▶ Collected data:
++++++

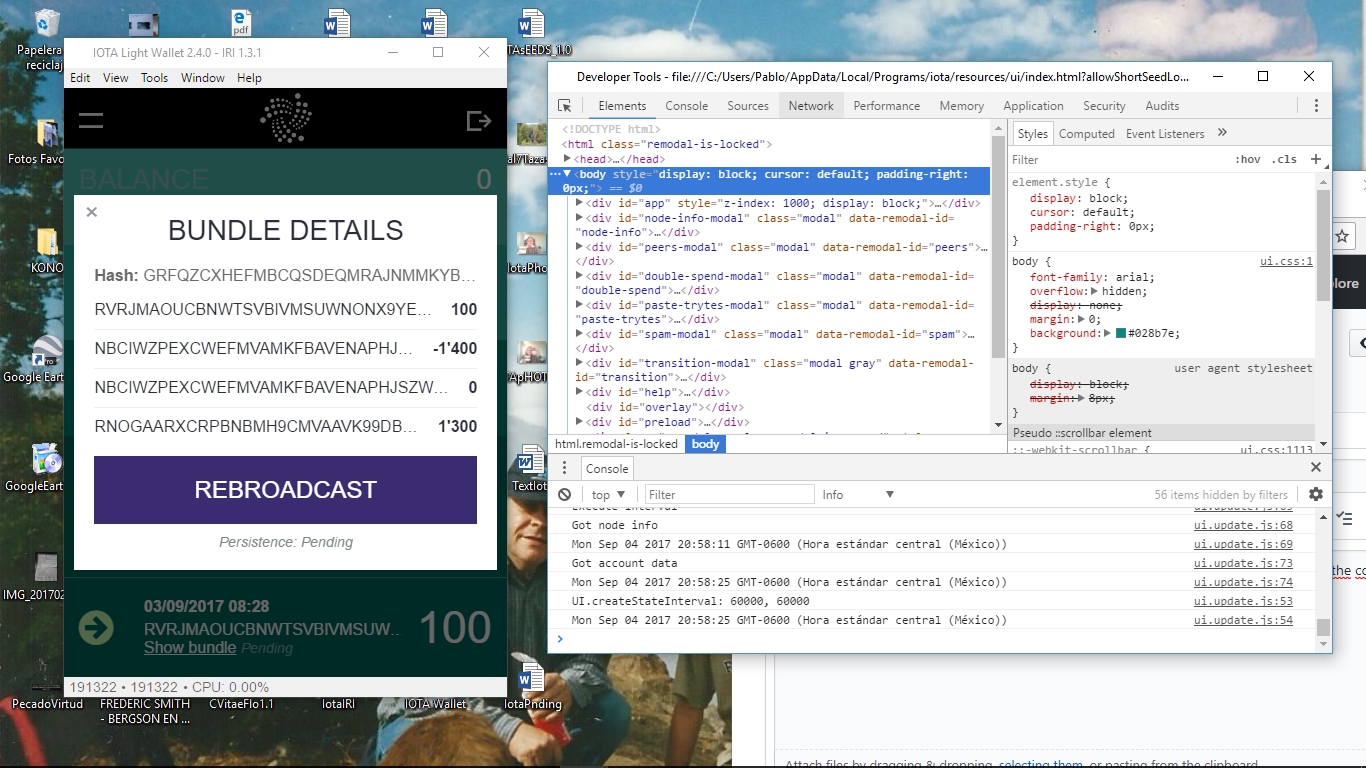Open the 'top' frame context dropdown
Viewport: 1366px width, 768px height.
tap(607, 494)
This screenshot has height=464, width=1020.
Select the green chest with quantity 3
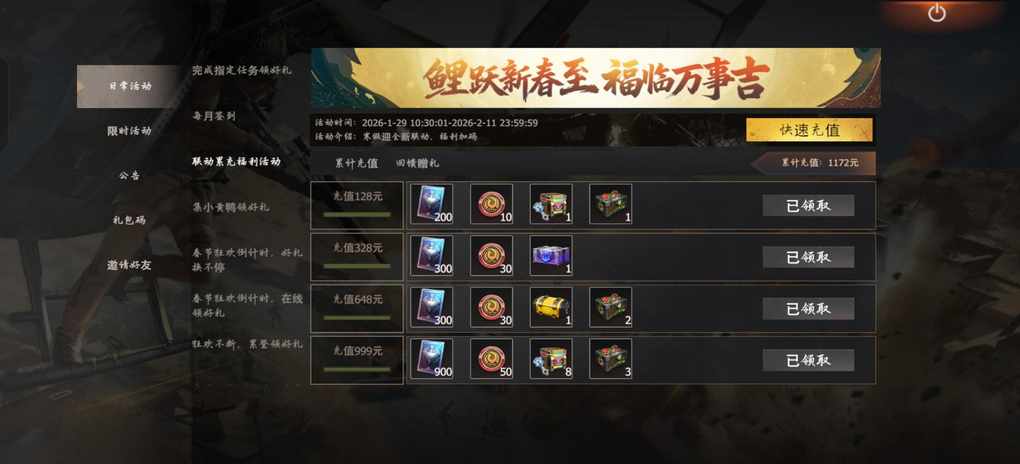610,359
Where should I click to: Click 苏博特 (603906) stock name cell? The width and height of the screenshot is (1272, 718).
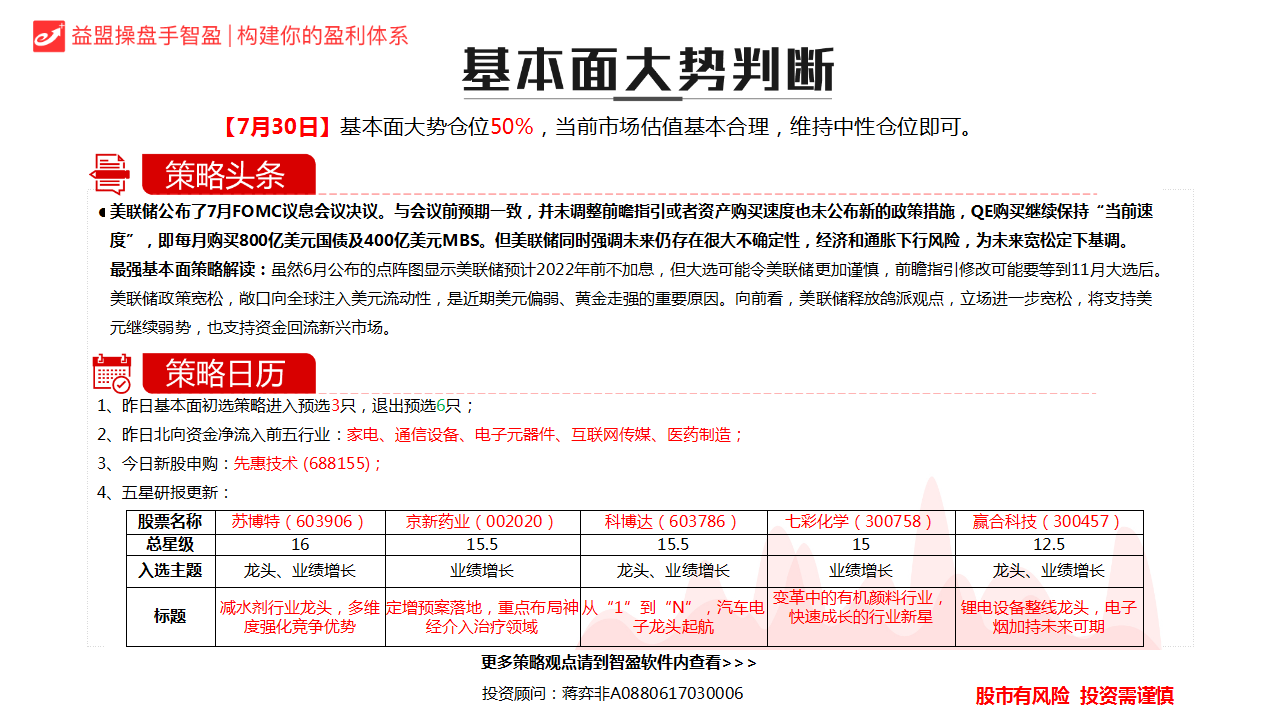[300, 521]
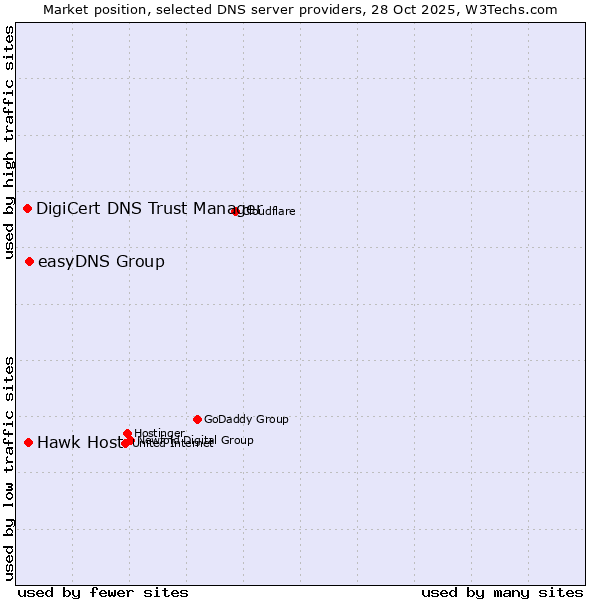
Task: Click the Cloudflare data point marker
Action: coord(236,211)
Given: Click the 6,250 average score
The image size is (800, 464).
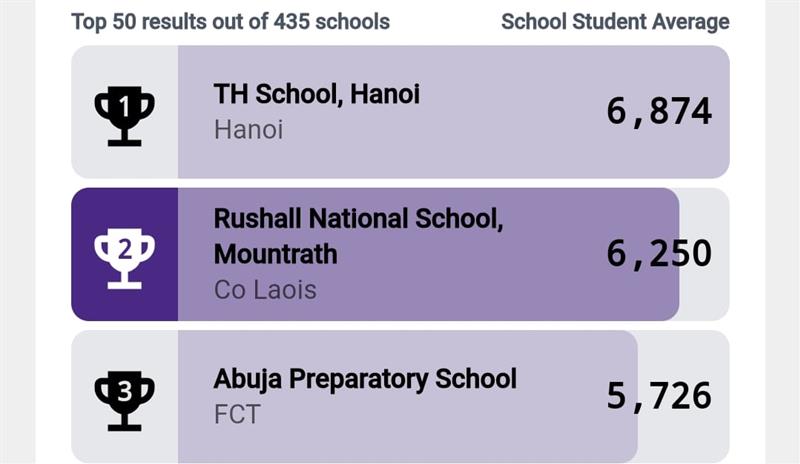Looking at the screenshot, I should 659,254.
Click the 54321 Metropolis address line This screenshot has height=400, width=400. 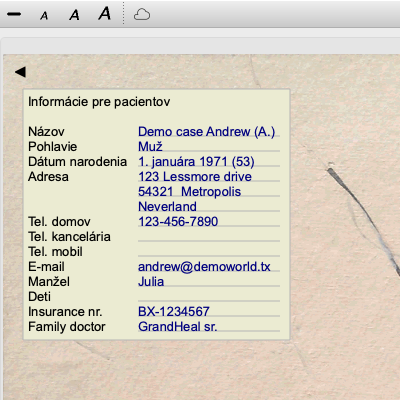click(209, 191)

++++++

▶ PROBLEM DETAILS:
Among the records above, locate the line containing "This screenshot has height=464, width=1020." and the line containing "Given: Click the 6,250 average score", then transcribe exactly the lines starting at the first and ending at the second, with no pictures.

▶ OUTPUT:
This screenshot has height=464, width=1020.
Select the green chest with quantity 3
610,359
Where should I click to: Click 苏博特 (603906) stock name cell? The width and height of the screenshot is (1272, 718).
[300, 521]
Task: Click the Cloudflare data point marker
Action: coord(236,211)
Given: Click the 6,250 average score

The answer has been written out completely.